楼小月看了她一眼,冷笑道:“你当然疼了,你的妖丹里,被朱先生中下忠于我的生死契。你伤我一分,就会痛以万倍。我留一滴血,你就十倍偿还。小东西,万箭穿心的滋味,还舒坦吧?呵,呵呵呵……”
她又看向我,轻蔑的扯扯嘴:“姚红叶,我早就说过,你有多大伎俩,我一清二楚。可我有什么本事,你却根本不知道。你也真是够蠢的,早就跟你说,秋风落叶没解药了。同样的把戏,你竟然能上两次当,真是个猪脑壳。”
“咻!”
她把手放到唇上一吹,我的脑袋突然嗡的一声,血液似乎滚烫膨胀了起来,浑身血管像要炸开一样,疼的我连呼吸都像被刀子隔。
“姐姐。”
我疼的不行,半跪在地上。阿晧反倒是恢复了很多,她问楼小月:“你这个恶女人,你把我姐姐怎么了?”
“没什么,一只血虫而已。”
她轻轻的吹了一下枪口,笑着道:“本来是想把你变成我的尸蛊人,既然你自己想死的更痛苦,我只能成全你了。
这小虫子可珍贵着呢,我可是花大价钱才买到的。小玩意儿最喜欢吃血肉,它会在你血肉繁衍生息,一点一点的吸干你的血。我说了,一家人就要整整齐齐,你弟弟自己挠身上的肉,你被虫子吸干了血,至于你那个贱蹄子妹妹……”
她眼神一狠:“我帮你把她卖进窑子怎么样?她那张小脸蛋,也算有几分姿色,那些恩客一定会好好疼她的,只要她肯卖力气,过个三五年,也许就能自己给自己赎身了呢。”
“你敢!”
“我有什么不敢的?”她邪笑一声:“姚红叶,我劝你最好不要动怒,你越动怒,那血虫就越开心,就会越快繁殖。到时候,你整个身体里就全是小虫子了,你开不开心那?”
“你这个恶女人,我杀了你!”
阿晧暴怒,她周身突然爆出一股黑气,右手猛的向前,想要去掏楼小月心口。可是她刚一靠近,身子就被弹飞出去,撞到侧面的一棵油桐花树上,重重的跌落在地上。
“都跟你说了,你的妖丹里有我的生死契,你是伤不到我的,怎么就不听话呢?不过,既然你不听我的话,留着也没什么用了。
“先生,您帮我把这小妖除了吧。”
油桐花树丛一拨,从花丛里面走出一个穿着灰白色麻布衣褂的白发男子。方脸白面,正是那个朱先生。
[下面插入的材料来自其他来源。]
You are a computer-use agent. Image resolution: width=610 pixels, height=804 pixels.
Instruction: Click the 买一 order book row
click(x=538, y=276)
“楼,唔……”略微动怒,我血液就跟着沸腾,全身炸裂似的疼。
阿晧心疼不行,挣扎着爬起,虚弱的喊了一声:“姐姐!”
另一边,朱先生已经拿出符纸,结印要御符念咒了。我心里一慌,急忙喊道:“阿晧,先别管我,快跑!”
来不及了。
一道符纸飞出,在半空中曝出一股金光,随着朱先生凌空一推,那金光极速散开,在半空中凝出一道阴阳鱼,重重的向阿晧砸去。
阿晧以前是不怕符纸点,可是现在不一样了。
我脖子上一道辟邪符,就能将她打飞出去,这个朱先生一身邪术,这一符纸打下去,阿晧会死的!
“小心!”
大喝一声,我攒足力气从地上爬起,往前猛的一扑,用身体挡住符纸的金光。
我以为,我不是妖,没有邪气,符纸对我应该没作用,可是金光罩下后,我的后脏就被一只手用力一捏,疼的我一个踉跄扑倒在地。
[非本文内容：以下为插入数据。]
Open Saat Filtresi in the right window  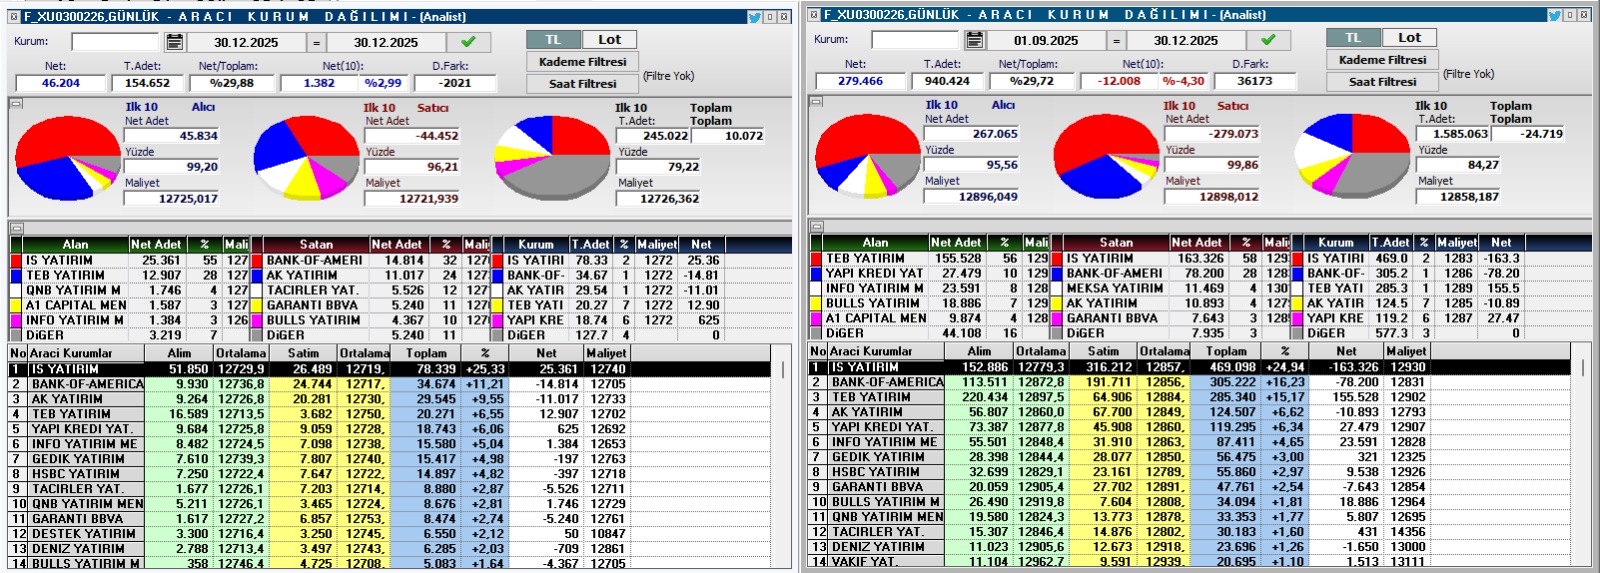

心口痛,特别疼,连带着脑子里一片空白,随后,竟然看到很多从没见过的画面。
被符纸打傻了吗……
“姐姐,姐姐!”
阿晧身子动不了,只能虚弱的大声喊我。
我懵懵的应了一声,感知迟钝的发现她在哭:“姐姐,你怎么这么傻,我的妖丹碎了,本来也活不长,你干嘛为我拼命?”
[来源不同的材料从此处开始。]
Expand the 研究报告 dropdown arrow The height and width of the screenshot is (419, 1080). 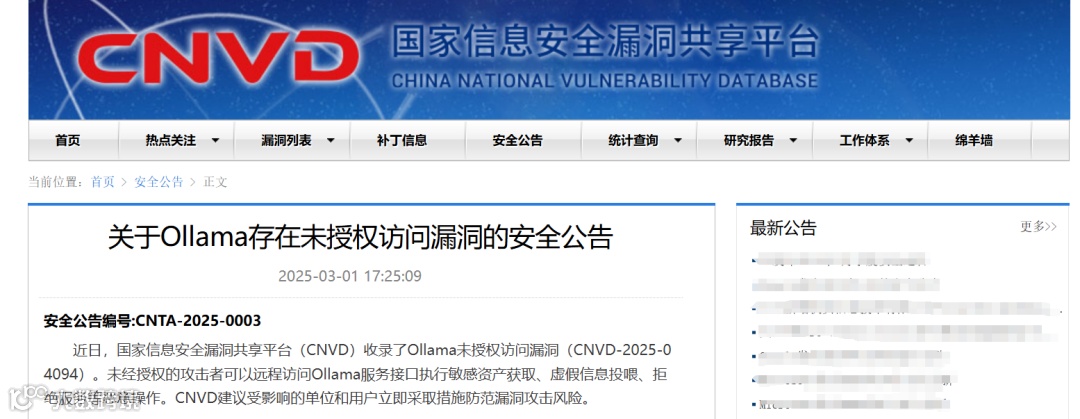(793, 141)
“姐姐,阿晧说过的,会保护你的,姐姐别怕,我有办法将那血虫弄出来。”。
我脑袋发木,反应比平时慢很多,看到她嘴巴一动一动的。紧接着双手合十,在额心处飞快的点了一下。
一颗半大的淡红色的珠子从她口中飞出,飞快的钻进我眉心。
我感觉有一股温暖的力量,顺着我的血液飞快的流窜,只片刻就冲刷过四肢百骸。
右手臂很疼。
我下意识的拉开袖口,发现羽印旁边已经鼓起很大的一个包。
那个肉包越鼓越大,很快将皮肤撑薄。一条血红色的虫子正在皮肤下疯狂的扭动,似乎想重新钻进肉里。
羽印动了。
它突然翻身,将虫子包裹吞噬。紧接着,那颗淡红色珠子从原本是羽印的地方飞出来,重新吞进阿晧的口中。
在看手臂上,虫子和羽印都已经不见了。
阿晧脱力的靠在油桐花树干上,咧着嘴笑道:“姐姐别怕,一只虫子而已,我帮你把它吃了。阿晧说过,会永远保护姐姐的,阿晧永远,永远都不会背叛你,死了都不会……”
她笑的很灿烂,一双漂亮的眼睛水汪汪的,像含着一汪最干净的清泉。
我的意识渐渐清晰,脑子也没那么懵了。这才发现,她白皙的右脸蛋儿上,正慢慢的龟裂出狰狞的黑色蔓纹。
我迟疑着,伸手去抚,龟裂皮肤一下碎成了飞灰。